■ AIM OF THE TASK ■
Rewrite the data from the line with "You are a GUI" to the line with "The image size is (1366, 624)." as a numbered list, skipping any blank lines.

■ RECORD EXCERPTS ■
━━━━━━━━━━━━━━━━

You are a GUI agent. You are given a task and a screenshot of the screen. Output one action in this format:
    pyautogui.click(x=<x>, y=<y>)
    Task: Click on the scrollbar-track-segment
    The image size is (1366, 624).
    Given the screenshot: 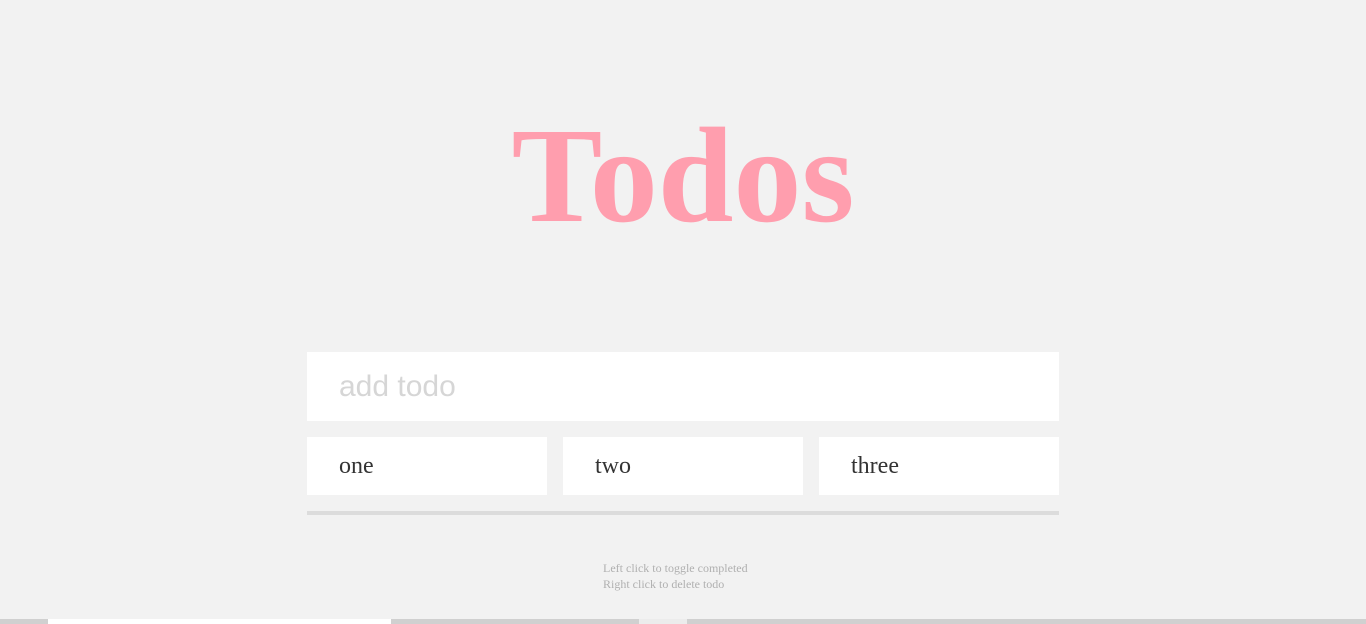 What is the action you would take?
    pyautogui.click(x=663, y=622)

━━━━━━━━━━━━━━━━

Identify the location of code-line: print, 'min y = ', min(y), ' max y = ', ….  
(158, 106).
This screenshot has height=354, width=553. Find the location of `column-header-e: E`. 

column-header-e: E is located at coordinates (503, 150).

━━━━━━━━━━━━━━━━

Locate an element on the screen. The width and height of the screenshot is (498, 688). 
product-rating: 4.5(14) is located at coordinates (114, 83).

━━━━━━━━━━━━━━━━

■ TASK SOLUTION ■
1. You are a GUI agent. You are given a task and a screenshot of the screen. Output one action in this format:
2.     pyautogui.click(x=<x>, y=<y>)
3.     Task: Click on the scrollbar-track-segment
4.     The image size is (1366, 624).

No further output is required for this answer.